He served as deputy prime minister for over 20 years. He retired from politics in 2000. Following the 2005 Tongan public service strike he was appointed to the National Committee for Political Reform which recommended a transition to democracy.

== Death ==
On 3 December 2008, he was killed in a car accident when his car struck a mound of rocks.

== Family ==
Sempisi Langi Kavaliku was born as the eldest son of the late Honourable Kavaliku (Sione Ma'afu Kavaliku) and Lady Ana Pulotu Kavaliku. Sempisi Langi was the eldest of 7 children which consisted of himself The Hon. Hu'akavameiliku, Hon. Fane Pulu Kavaliku Moala, Hon. Veisinia Fa Kavaliku Pasikala, Hon. Popi Kavaliku, Mele Tokilupe Kavaliku Talanoalelei, Funaki Kavaliku, Losaline Ngaluafe Kavaliku Finau, and Dawson Kavaliku.

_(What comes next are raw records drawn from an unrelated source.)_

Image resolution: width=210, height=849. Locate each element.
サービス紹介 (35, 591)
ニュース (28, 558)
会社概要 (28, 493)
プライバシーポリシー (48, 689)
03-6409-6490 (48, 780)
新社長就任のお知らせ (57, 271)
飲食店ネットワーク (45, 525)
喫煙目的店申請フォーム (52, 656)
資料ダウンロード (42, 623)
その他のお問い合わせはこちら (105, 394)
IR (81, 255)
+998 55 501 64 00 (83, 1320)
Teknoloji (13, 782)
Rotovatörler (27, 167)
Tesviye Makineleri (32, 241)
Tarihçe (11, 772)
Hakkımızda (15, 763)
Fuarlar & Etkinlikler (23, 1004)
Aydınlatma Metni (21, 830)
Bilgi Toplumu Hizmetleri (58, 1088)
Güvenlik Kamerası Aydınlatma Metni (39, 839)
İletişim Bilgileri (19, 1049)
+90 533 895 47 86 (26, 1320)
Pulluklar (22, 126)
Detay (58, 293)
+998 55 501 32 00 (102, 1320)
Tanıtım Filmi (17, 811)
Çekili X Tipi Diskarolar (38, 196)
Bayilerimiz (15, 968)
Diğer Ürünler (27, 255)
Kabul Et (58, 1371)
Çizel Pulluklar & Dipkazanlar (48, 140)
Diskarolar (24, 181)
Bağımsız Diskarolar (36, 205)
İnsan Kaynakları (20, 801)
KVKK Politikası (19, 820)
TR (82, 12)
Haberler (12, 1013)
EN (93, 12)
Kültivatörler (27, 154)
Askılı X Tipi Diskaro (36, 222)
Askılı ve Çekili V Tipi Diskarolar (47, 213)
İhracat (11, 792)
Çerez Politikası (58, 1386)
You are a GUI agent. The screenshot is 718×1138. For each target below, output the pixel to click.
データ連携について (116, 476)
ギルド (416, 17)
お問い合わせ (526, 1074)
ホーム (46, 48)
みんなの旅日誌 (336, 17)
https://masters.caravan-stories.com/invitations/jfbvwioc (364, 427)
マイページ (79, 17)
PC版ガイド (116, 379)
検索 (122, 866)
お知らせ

Sempisi Langi Kavaliku was bestowed the Royal Chiefly title of Hu'akavameiliku by His Late Majesty King Tupou IV as the title was to be bestowed on his father Sione Ma'afu but refused it as he was already The Honourable Kavaliku, so the title was bestowed upon his heir thus Dr Sempisi Langi Kavaliku was styled The Honourable Hu'akavameiliku of Ha'asini.

Hon. Hu'akavameiliku married Lady Fuiva Kavaliku and had many children in their care.

His son Siaosi Sovaleni is the current Prime Minister of Tonga.